A cloud-like cluster of white steel rods will shimmer above the trees in Kensington Gardens this summer, courtesy of Japanese architect Sou Fujimoto. He has been announced as the latest designer of the Serpentine Gallery’s annual pavilion commission and he promises to bring a vision of airy lightness, in marked contrast to last year’ssubterranean grotto by Herzog & de Meuron and Ai Weiwei.
His proposal is for a delicate lattice structure of 20mm-thick steel poles, which will form an irregular, shape-shifting mass in front of the gallery, a misty wire-frame blur that will dissolve into the park.
“Within the pastoral context of Kensington Gardens, I envisage the vivid greenery of the surrounding plant life woven together with a constructed geometry,” says Fujimoto. He describes the project as “an architectural landscape: a transparent terrain that encourages people to interact with and explore the site in diverse ways.”
Many architects like to think their buildings dissolve and “dematerialise” into their surroundings. They talk in earnest about “fluid space” and the continuity of inside and out – the simple use of a window or door endowed with the rhetoric of free flow.

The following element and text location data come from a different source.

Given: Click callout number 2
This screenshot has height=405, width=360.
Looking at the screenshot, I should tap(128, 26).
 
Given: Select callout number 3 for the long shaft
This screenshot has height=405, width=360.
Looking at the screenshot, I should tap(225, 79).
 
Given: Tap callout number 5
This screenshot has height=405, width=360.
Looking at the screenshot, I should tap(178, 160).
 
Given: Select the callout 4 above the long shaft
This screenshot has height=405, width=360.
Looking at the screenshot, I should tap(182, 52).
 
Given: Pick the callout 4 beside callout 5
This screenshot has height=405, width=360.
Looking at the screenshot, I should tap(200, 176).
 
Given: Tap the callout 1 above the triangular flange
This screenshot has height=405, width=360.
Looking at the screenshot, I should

But Fujimoto actually does it.
His buildings and structures are composed of multiple layers and levels, creating permeable enclosures that only loosely suggest rooms and routes – what he describes as “formless form”. He talks of his projects taking on the characteristics of a “cave or nest”, a primitive shell to be defined by the user’s occupation, “just a raw space, which people need to explore and find their own comfort within.”